Today I talk about a subject I love while also driving me crazy at the same time: building a pentest training course! Specifically, I dissect a fun/frustrating GPO attack that I need to build very carefully so that every student can pwn it while also not breaking the domain for everybody else. I also talk about how three different flavors of AI failed me in solving a simple task.

Hi friends, we’re doing something today we haven’t done in a hot minute: take a dip into the 7MinSec mail bag! Today we cover these questions:

• If I’m starting a solo business venture as a security consultancy, is it a good idea to join forces with other solo security business owners and form a consortium of sorts?
• Have you ever had anything go catastrophically wrong during a pentest?
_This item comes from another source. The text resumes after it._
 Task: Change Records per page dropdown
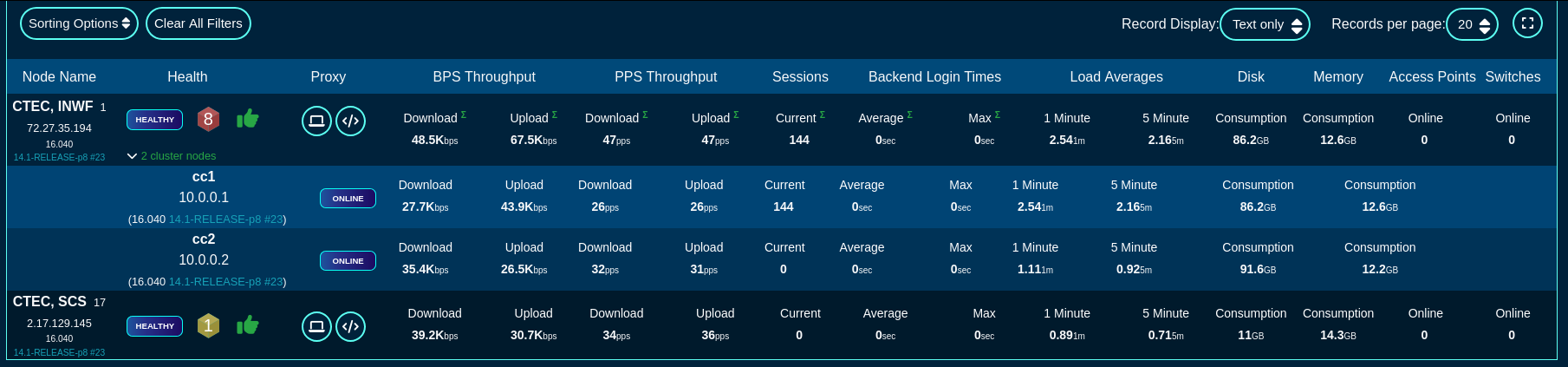1472,24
Yes, and this is an important link in the story: https://github.com/fortra/impacket/issues/1436
• What ever happened with the annoying apartment neighbor who stomped around like a rhino when you made any noise during COVID?
• What happened to the “difficult family situation” you vaguely talked about a few months ago that involved police and lawyers – did that ever get resolved?

Oh man, I’m so excited I can hardly sleep. Our new three-day (4 hours per day) training is getting closer to general release. I talk about the good/bad/ugly of putting together an attack-sensitive lab that students can abuse (but hopefully not break!), and the technical/curriculum-writing challenges that go along with it.